En una reunión discreta, el Gobierno y las universidades negociaron un aumento en las partidas destinadas al sector, que incluyó un incremento salarial del 24% para los docentes. Sin embargo, las conversaciones no prosperaron debido a una condición del Ejecutivo: las casas de estudio debían retirar la demanda judicial que aguarda la resolución de la Corte Suprema.
El subsecretario de Políticas Universitarias, Alejandro Álvarez, se reunió con rectores del Consejo Interuniversitario Nacional en un encuentro que buscó destrabar el conflicto presupuestario. Este conflicto motivó la Marcha Federal del mes pasado.
Fuentes de ambos sectores confirmaron a este medio que la propuesta del Ejecutivo consistió en una recomposición salarial del 24,3%. Esta cifra abarca la pérdida del poder adquisitivo de parte de 2024, todo 2025 y el desfasaje de 2026 hasta mayo. El incremento se pagaría en dos tramos: un 21,3% en junio y el 3% restante en octubre.
Además, el acuerdo propuesto incluyó la conformación de una comisión técnica para trabajar sobre el período adeudado de 2024 y para garantizar negociaciones paritarias cada tres meses en el futuro.
El Gobierno también ofreció un 50% de aumento para las becas Manuel Belgrano, un 20% de incremento para gastos de funcionamiento de las universidades y un fondo adicional de $50 mil millones para gastos de hospitales universitarios.
Las universidades, por su parte, esperan la convocatoria del Gobierno para acordar el nuevo criterio de distribución de la partida de más de $79 mil millones destinada a dichos hospitales. El congelamiento de estos fondos generó protestas y la advertencia de que la atención en los establecimientos corría peligro por falta de presupuesto.
Fuentes de la comunidad universitaria, que estuvieron al tanto de las conversaciones, consideraron que la propuesta del Ejecutivo es “razonable”. No obstante, la negociación se frustró con el pedido del Gobierno para que las casas de estudio retiren la demanda judicial que exige la ejecución de la Ley de Financiamiento sancionada por el Congreso.

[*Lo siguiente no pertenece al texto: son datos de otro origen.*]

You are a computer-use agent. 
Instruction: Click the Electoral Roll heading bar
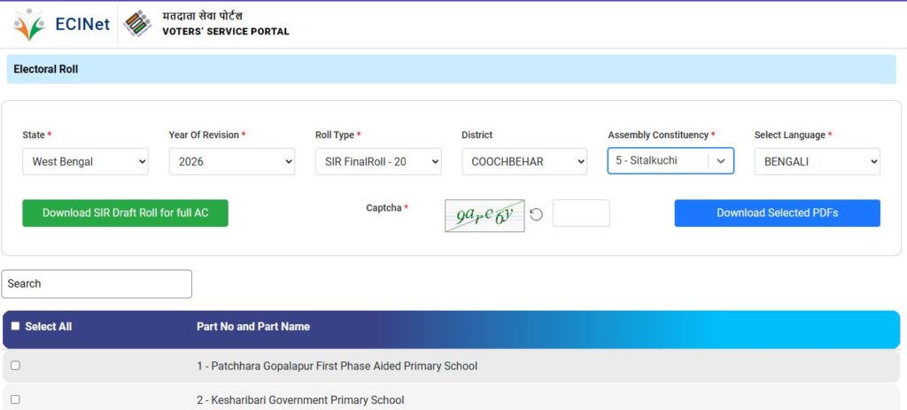point(451,69)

La ley exige el cumplimiento de los aumentos en salarios y becas dispuestos en la Ley de Financiamiento de acuerdo al IPC. Esta cifra ronda los 2,5 billones de pesos y, según el Ejecutivo, atenta contra el superávit fiscal.
Rectores universitarios insistieron a este medio que la demanda judicial no se retirará. “Eso no va a suceder de ninguna manera. No estamos dispuestos a hacerlo y no es modificable esa situación. Condiciones para avanzar hay, pero la pelota está del lado del Gobierno”, afirmaron.
Para las casas de estudio, la demanda funciona como un resguardo que no están dispuestas a perder. Además, sostienen que no existe consenso en la comunidad universitaria para acceder a esa condición. En su lugar, destacaron que la propuesta demuestra que el Gobierno cuenta con los recursos para solucionar el conflicto.
“Si hay voluntad de acordar, es bastante insólito que no lo hagamos. Hay condiciones para que eso ocurra”, subrayaron los rectores, con la expectativa de que el conflicto se resuelva esta semana.
Desde el Gobierno replicaron a este medio que el Consejo Interuniversitario Nacional (CIN), conducido por Franco Bartolacci, no está dispuesto a ceder en el terreno judicial para no comprometer el apoyo de la comunidad. Cuestionaron que esa postura “lleve a todos a un conflicto sin solución”. Ambos sectores insisten en que, para llegar a un acuerdo, el otro tendrá que dar el brazo a torcer.